Hannah Fournier, Distinguished Professor Emerita
1941 - 2023
On Saturday May 20,2023, Hannah Fournier passed away at the age of 81. Colleagues, friends, and former students in the Department of French Studies will remember her as a talented administrator and a pioneering researcher in the field of Early Modern women’s writing and the digital humanities.
Hannah joined the Department of Classics and Romance Languages at the University of Waterloo as a part-time lecturer in 1966. She completed her Ph.D. at the University of Western Ontario in 1976 and then joined the newly formed department of French Studies as an Assistant Professor. A specialist in 16th-century Renaissance and Reformation literature and in the history of French women writers, Hannah had a particular interest in the works of Marie de Gournay and Marguerite de Navarre and produced several critical editions of texts by female authors.

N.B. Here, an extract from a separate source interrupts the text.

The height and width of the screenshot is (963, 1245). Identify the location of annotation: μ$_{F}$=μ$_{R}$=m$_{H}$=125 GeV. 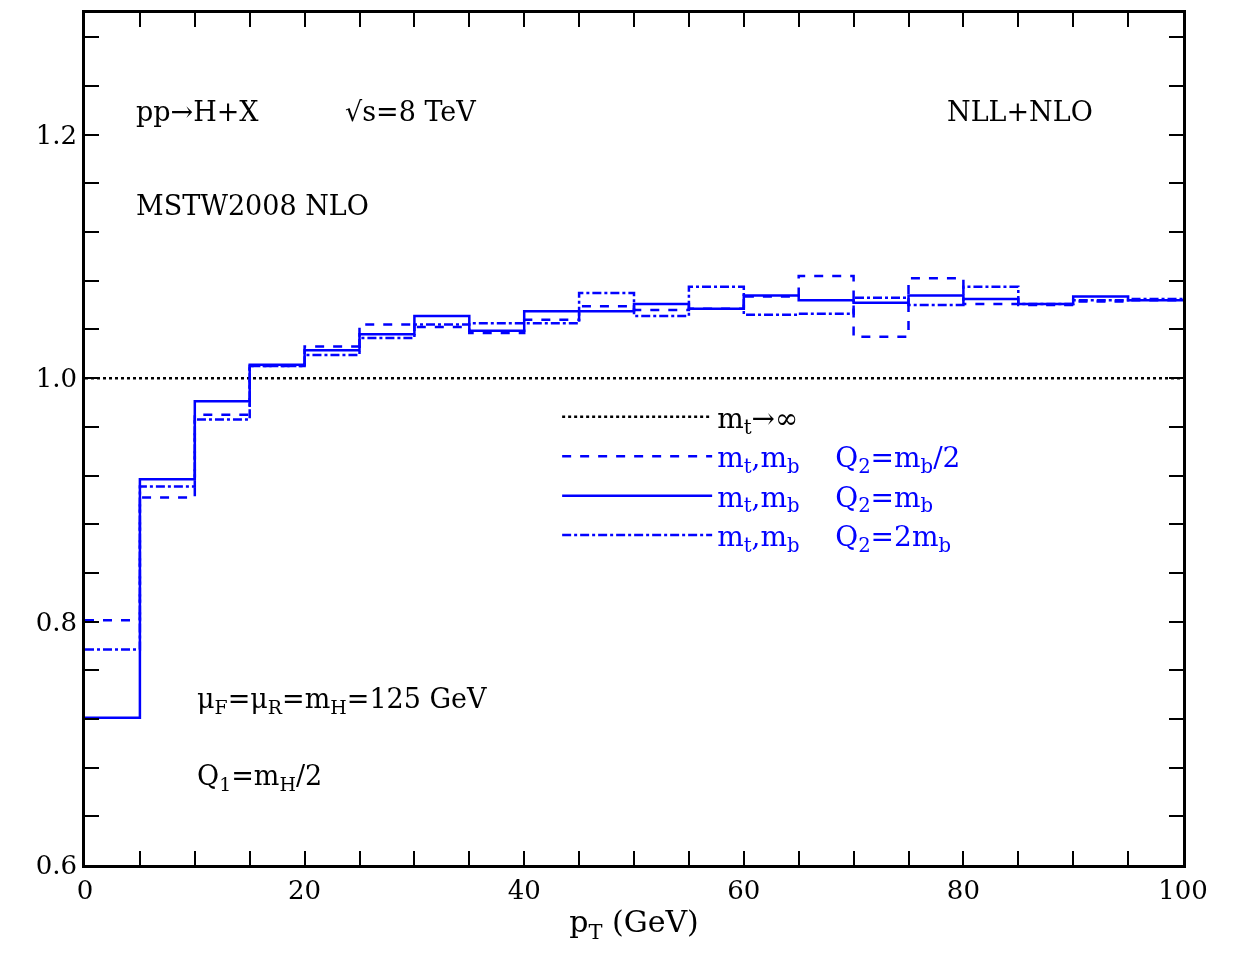
(342, 700).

She is perhaps best known as a founding member, along with Jean-Philippe Beaulieu (University of Montreal) and Delbert Russell (Distinguished Professor Emeritus, Waterloo), of the MARGOT project which, in 1989, built a textual database of Latin and early French texts, using software developed at Waterloo for the computerization of the Oxford English Dictionary (OED). Using these tools, and with the help of graduate students, the group published several electronic editions of medieval texts and early modern works by women writers, creating the MARGOT website in the early 1990s. In 2008, in recognition of her important contributions to research, colleagues Guy Poirier, Christine McWebb, Delbert Russell and François Paré published a volume of essays in her honour: Dix ans de recherche sur les femmes écrivains de l’Ancien Régime : influences et confluences. Mélanges offerts à Hannah Fournier (Presses de l’Université Laval).
In addition to her work in the Department of French Studies where she served as chair from 2001 to 2003 and a term as Associate Dean of Undergraduate Studies in the Faculty of Arts, Hannah was instrumental in the creation of the Women’s Studies program, for which she served as co-ordinator from 1981 to 1984. She was also a founding member and served on the board and as treasurer of the on-campus day-care centre Klemmer Farmhouse Co-op Nursery from 1972 to 1975. A generous colleague, Hannah mentored junior colleagues with grace and good humour.
Delbert Russell, Distinguished Professor Emeritus
1944 - 2023
Distinguished Professor Emeritus Delbert Russell passed away on September 24, 2023. Colleagues, friends, and former students will remember him as a mentor, a talented administrator, and an important contributor to the field of digital humanities.
Delbert Russell completed his Ph.D. in French Literature at the University of Toronto in 1973. After five years at Nipissing University, he joined the Department of French Studies at the University of Waterloo in 1978, achieving the rank of Full Professor in 1990. In addition to Chairing the department from 1990-95 and serving as the Resident Director of the Waterloo at the Université de Nantes program on four separate occasions, Delbert also served as the Faculty of Arts Associate Dean, Graduate Studies and Research, from 1996-99.
In 1983, Delbert published the first book-length study in English on the Québécois writer Anne Hébert. But his most important research contributions were in Medieval Studies. Delbert published a number of critical editions of early Anglo-Normand texts including La Vie seint Edmund le Rei (Oxford, 2014) and Verse Saints’ Lives Written in the French of England (ACMRS Press, 2012). His most recent work was a multi-year project with co-editors Jocelyn Wogan-Browne and Thelma Fenster resulting in the publication of Vernacular Literary Theory from the French of England: Texts and Translations, c.1120–c.1450 with Cambridge University Press in 2018. This edition of literary extracts was deemed a “landmark achievement in the ongoing reassessment of the place of French in medieval English culture.” In 1986, his work on critical editions led him to be the Co-Director of the University of Waterloo Centre for the New Oxford English Dictionary, the initiative to digitize the OED, and Delbert became an early champion of the digital humanities, holding a number of important SSHRC grants to advance work in this new field. He is perhaps best known as a founding member, along with Jean-Philippe Beaulieu (University of Montreal) and Hannah Fournier (Distinguished Professor Emerita, Waterloo), of the MARGOT project which, in 1989, built a textual database of Latin and early French texts, using software developed for the OED project. Using these tools, and with the help of graduate students, the group published several electronic editions of medieval texts and early modern works by women writers, creating the MARGOT website in the early 1990s. Under his leadership, MARGOT expanded to include several archival projects and databases that are used by scholars and students to this day.